Когда я пришел в школу на следующее утро, меня ждал директор Питти. Он велел мне явиться к нему в кабинет после урока мистера Барбера – мистера Макэлроя уже предупредили, что я опоздаю на всемирную историю. «И не вздумай улизнуть», – сказал он.
Просто блеск.
Представьте себе, что вы слушаете обзор географии Северной Африки, про которую сами так ничего и не прочитали, и знаете, что скоро вам идти в кабинет к директору – а он, между прочим, предупредил вас, чтобы вы не вздумали улизнуть.
Знаете, что при этом чувствуешь?
Жалко, что в полет на Луну не берут школьников.
Я прождал обычные полчаса, а когда наконец зашел в кабинет к директору Питти, он выглядел так, будто ему тоже было жалко, что в полет на Луну не берут школьников. А то он сбагрил бы им меня.
– Значит, ты опять взялся за свои старые штучки, – сказал он.
Лукас – тот Лукас, какой он был раньше, – наверное, ответил бы, что пропустить урок миссис Верн – это новая штучка, а не старая, но я не хотел ничего откалывать и потому промолчал.
– Сначала физкультура, теперь алгебра.
– Алгебра Повышенной Сложности, – сказал я.
– Можешь про нее забыть, – сказал он. – Посещение уроков повышенной сложности – это награда. Директор Питти не станет награждать ученика, которому не хватает дисциплины на посещение обычных уроков.
А вы знаете, что клюв у Бурого Пеликана почти такой же длины, как все его туловище? Он огромный. Так и кажется, что он вот-вот раскроет его и проглотит тебя целиком. Как директор.
– Ты понимаешь, что у всех поступков бывают последствия? Вот чему хочет научить тебя директор Питти, – сказал директор Питти.
Пеликан стоит в основном на одной ноге. Вторая лежит на ветке как будто бы просто так, точно пеликан не знает, что у всех поступков бывают последствия. Да он и правда не знает.

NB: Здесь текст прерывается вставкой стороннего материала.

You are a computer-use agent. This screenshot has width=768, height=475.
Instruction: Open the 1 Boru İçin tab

– Будешь три дня подряд оставаться после уроков, – сказал директор Питти. – Начиная с сегодняшнего. Директор Питти позвонит твоим родителям и объяснит, почему ты задерживаешься.
Бурый Пеликан смотрит на вас так, что вы понимаете: он знает, что он…

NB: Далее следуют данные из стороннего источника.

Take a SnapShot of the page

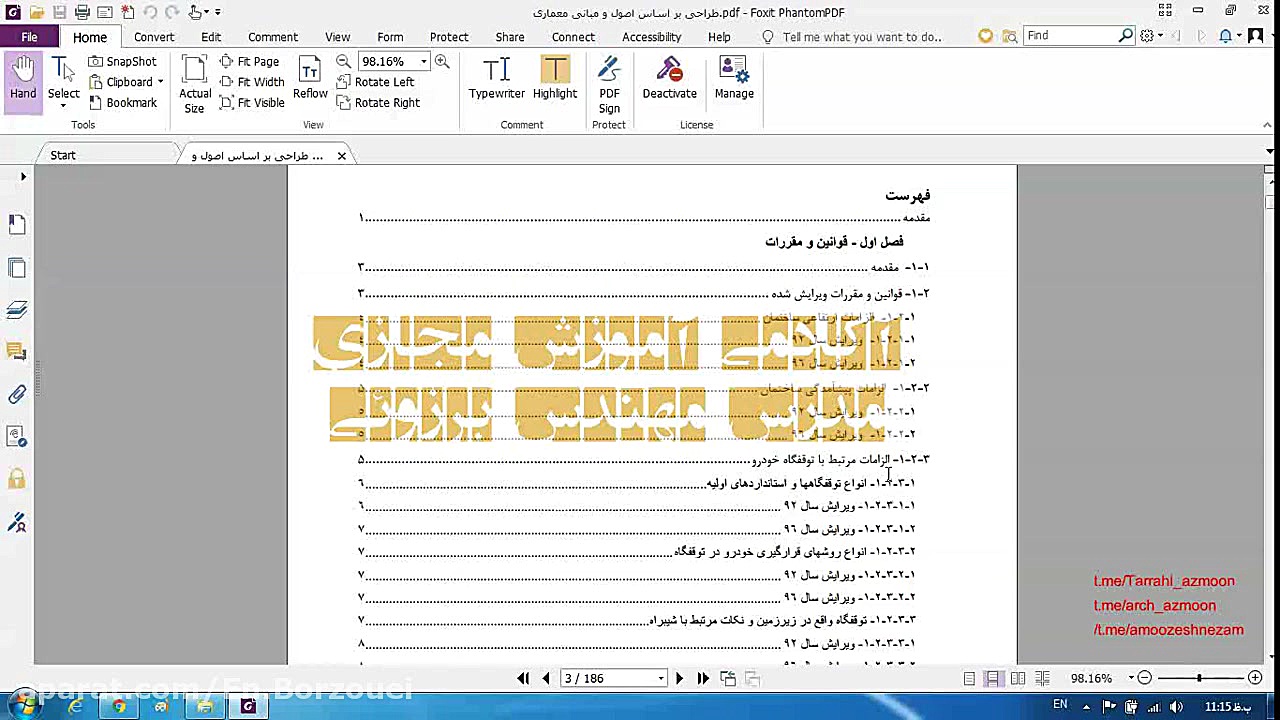(122, 61)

– Ты слушаешь директора Питти?
…благородный.
Директор Питти встал.
– Да, – сказал я. – Слушаю.
– Не хочешь ли ты объяснить директору Питти, почему ты прогулял урок миссис Верн?
Я ничего не сказал.
– Это из-за твоего брата, Дуглас?
Если бы вы захотели нарисовать Бурого Пеликана, это было бы нелегко. Думаете, я вру? У него девять или десять рядов перьев. А может, одиннадцать. Или даже двенадцать. И все они разной формы, и все накладываются друг на друга. А композиция – удивительная. Он стоит на толстой старой ветке, которая уже начала разрушаться, но еще выпускает листья. Бурый Пеликан находится прямо в центре картины, он поймал равновесие, стоя на одной ноге, и вам кажется, что с таким огромным клювом впереди нельзя поймать равновесие, но ему это удалось. Кажется, что он должен упасть вперед. Все движение держится на таких противоречиях, помните? Но он ведь не двигается. Он просто замер в равновесии. Не так-то просто сообразить, как Одюбон этого добился.
Директор Питти сел обратно за стол.
– Если у тебя не хватает смелости даже посмотреть на директора Питти, он тебе ничем не поможет, – сказал он.
Я посмотрел на него.
– Мой брат ничего не делал, – сказал я.